Yule Log (Live!), Christmas 1983 – Bryan Miller

Television station manager Deke McClusky was a devoutly Christian man, especially when he drank bourbon, which is where he got the idea for the Holiday Hearth Yule Log Special. Not that it was his original idea. He’d heard about the daylong broadcast of a crackling fire beamed out annually on New York’s WPIX—heard it, presumably, over yet more bourbons at the Midwestern Broadcaster’s Convention in Cincinnati. He’d told everyone at the staff meeting that the Holiday Hearth would supplant the station’s regular lineup from 10am to 4 pm on Christmas day.

For six straight hours, the station would broadcast the image of a roaring fireplace.
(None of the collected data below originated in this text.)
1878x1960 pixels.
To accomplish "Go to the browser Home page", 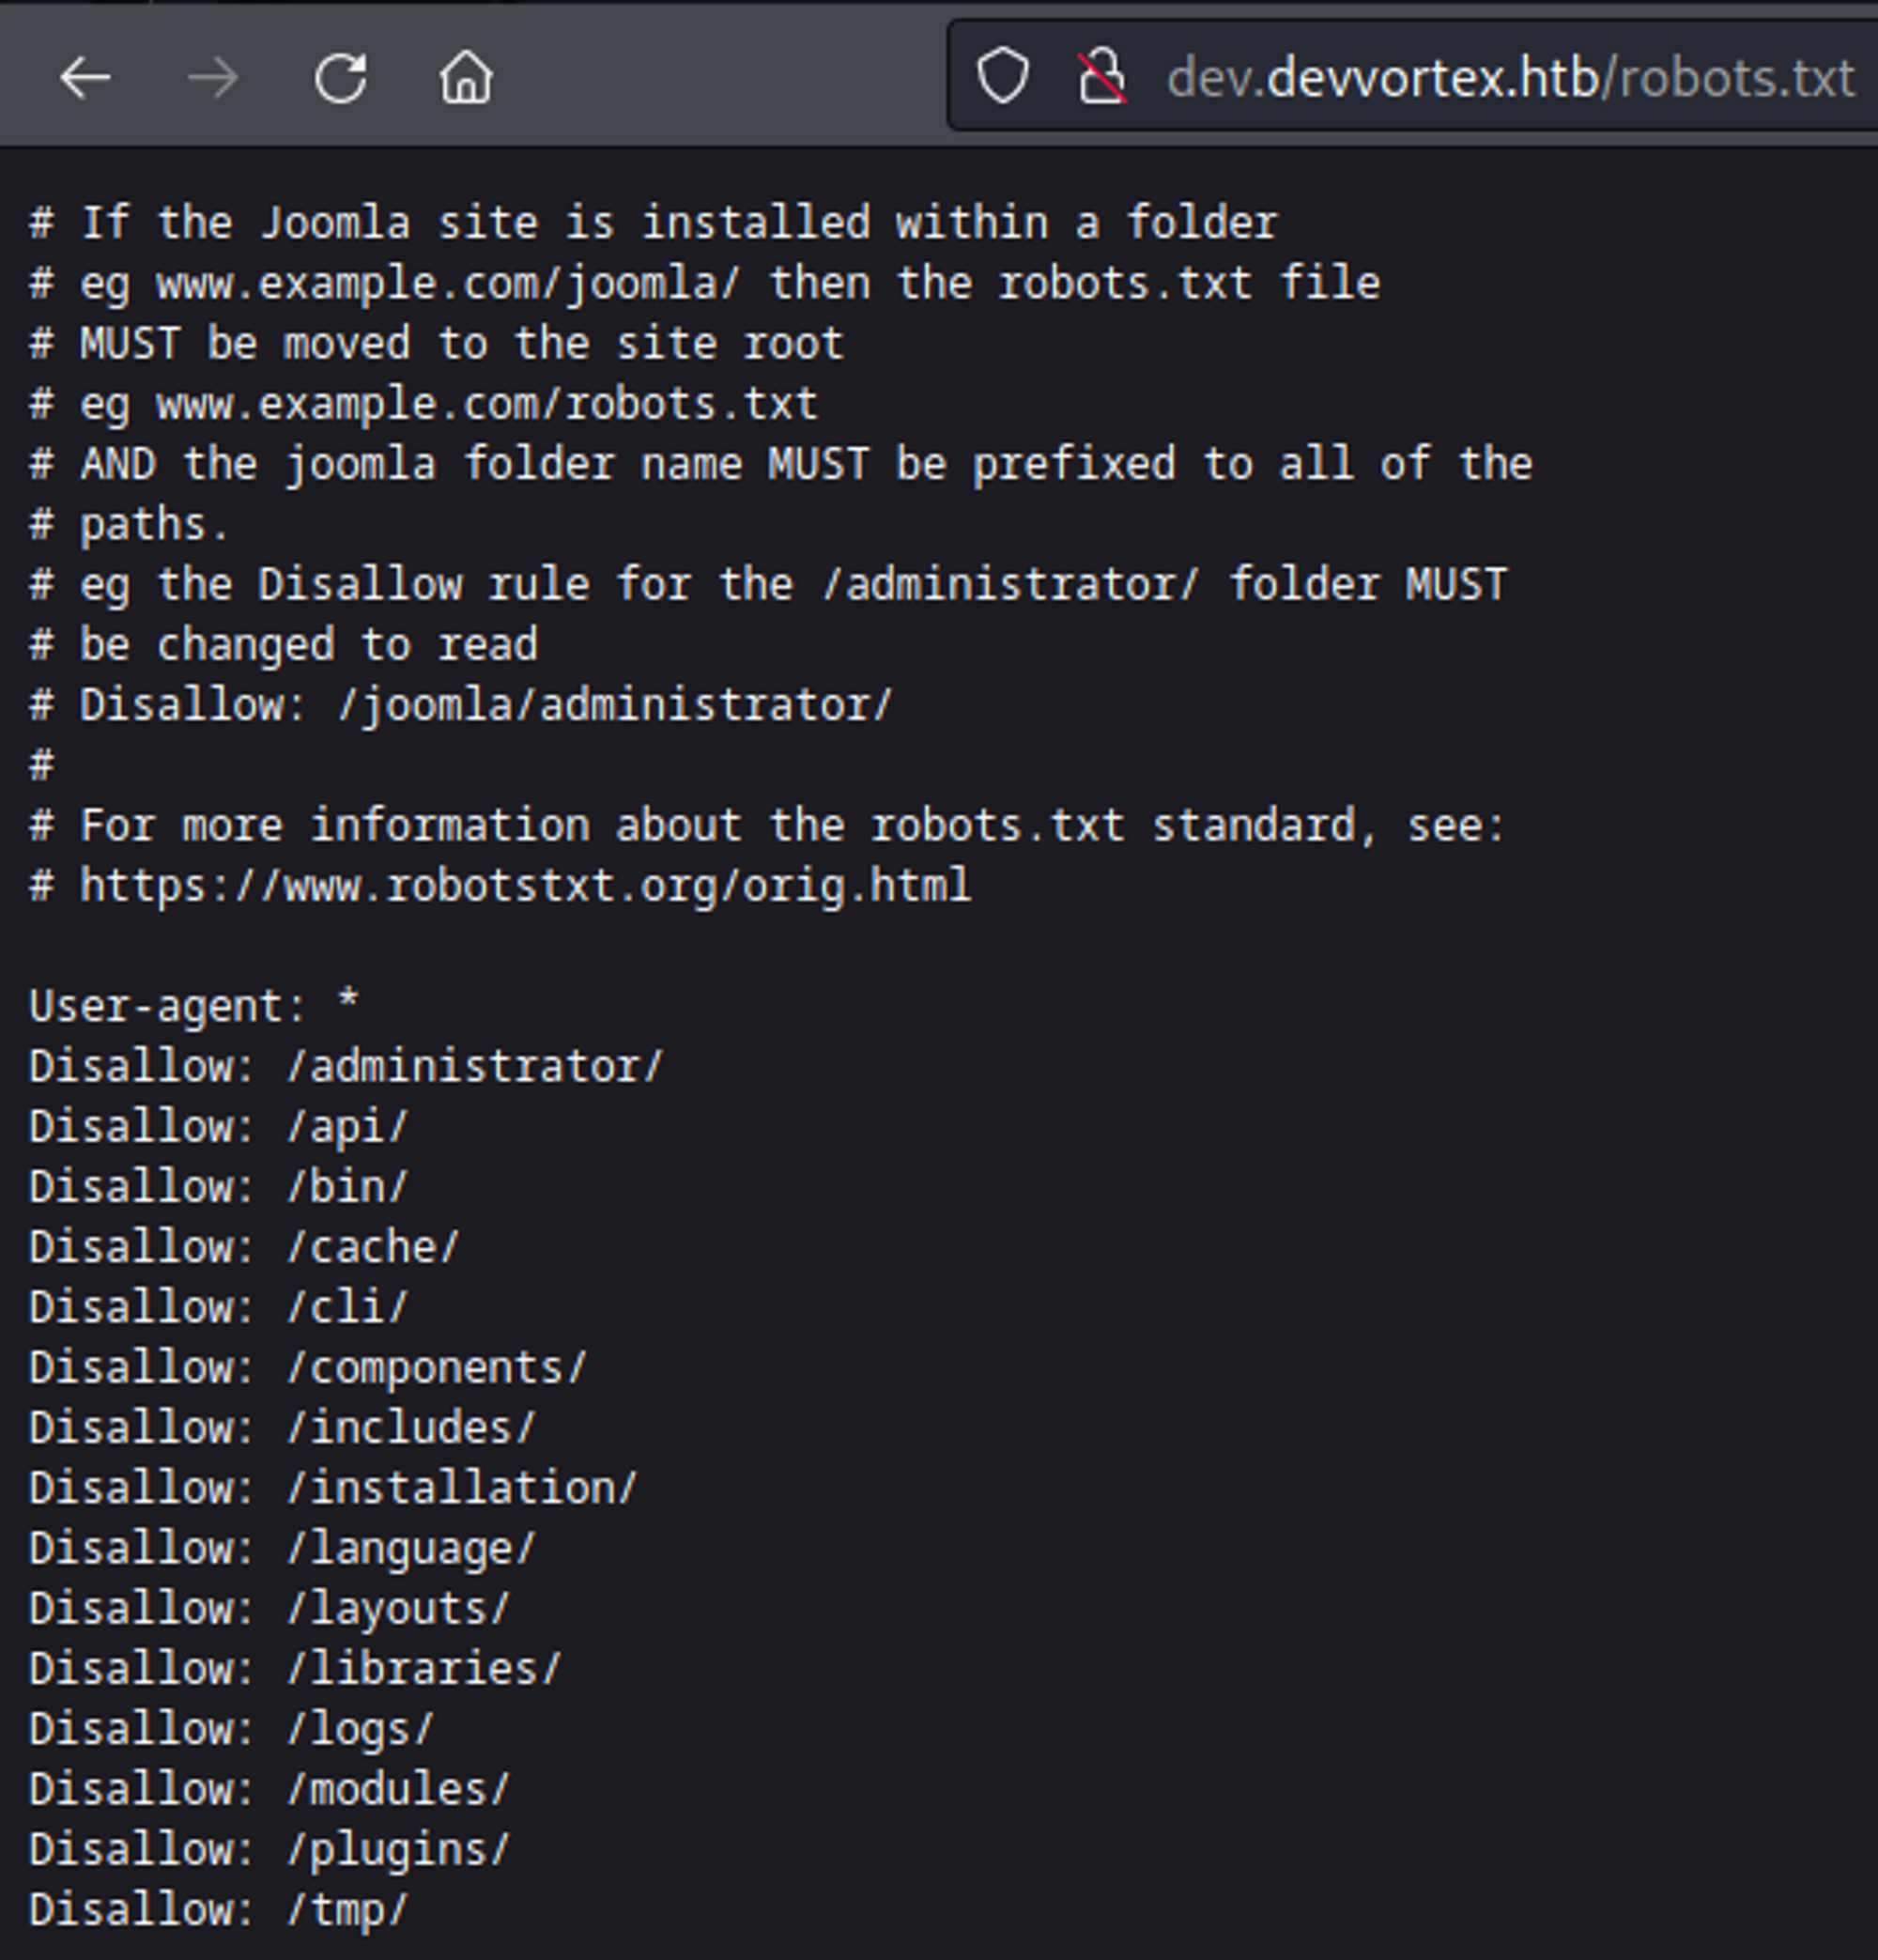I will point(466,78).
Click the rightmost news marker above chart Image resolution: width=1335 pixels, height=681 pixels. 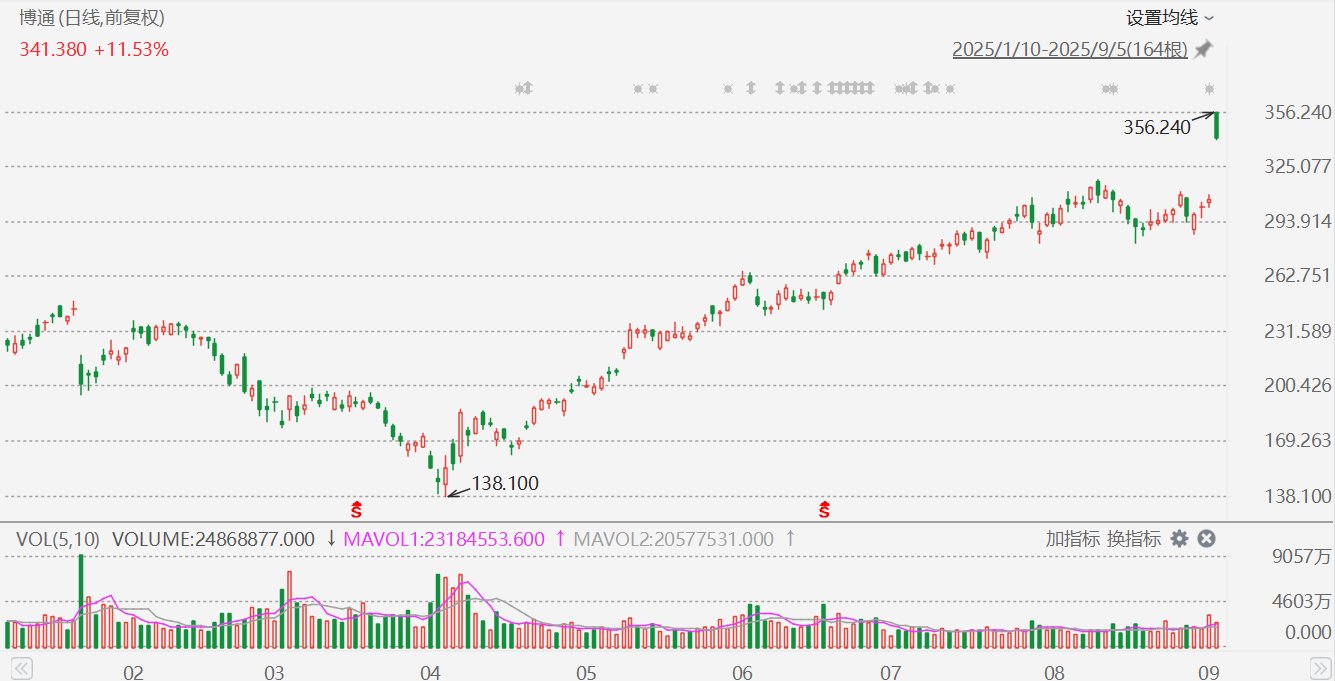(x=1210, y=88)
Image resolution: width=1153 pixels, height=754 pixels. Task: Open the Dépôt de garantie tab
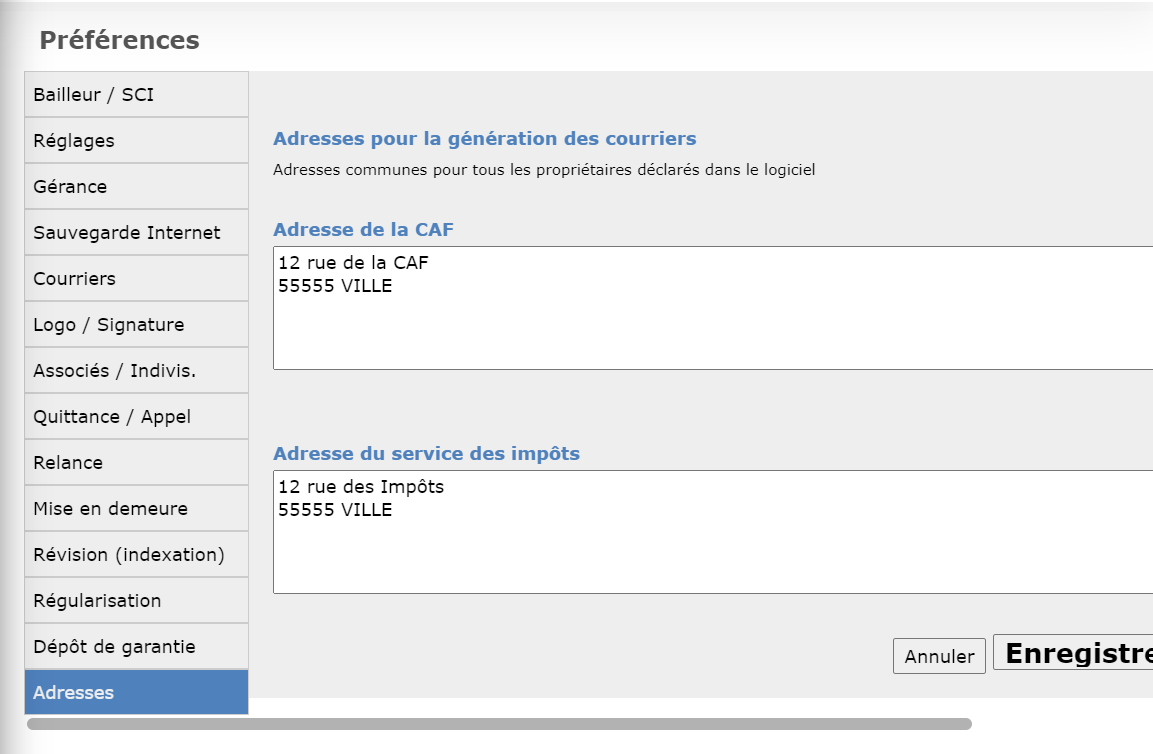[x=136, y=647]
But when a producer opened the box of tapes sent special from WPIX late afternoon on Christmas Eve she discovered not the pre-recorded Holiday Hearth but a series of old public service announcements promoting automotive frugality during the recent gas crisis. Deke called an emergency staff meeting, which settled into awkward silence when he asked for a volunteer to spend Christmas alone, shooting a live broadcast of a fire.

Gerald raised his hand.

Deke clapped him on the shoulder and told him, “This is a great service to the station, and the entire viewing community of Rapid City, Iowa. Just think about all those poor people who live in apartment buildings and drafty little trailers. They don’t have a chimney for Santa Claus to climb down. They don’t have a hearth to gather around as a family. That’s what this day is really about. Kith. Kin. You know about kith? I’m talking about a simple hearth that people can gather around and feel the warmth—if not actual warmth—that we can provide them through the power of television. That’s a great gift for a cameraman like yourself to bestow.

“Also, you’ll get time and a half.”

Gerald could use the extra money to buy a new starter for his Datsun. Working through the day also solved the pressing problem of how he would spend Christmas 1983: at his mother’s house with her and his stepfather Bruce and Bruce’s five kids, among all the mysterious, meaningless traditions of another family. Or else at his aunt’s, where his father and a mismatched assortment of bachelor cousins and uncles would barely talk at all until they started shouting.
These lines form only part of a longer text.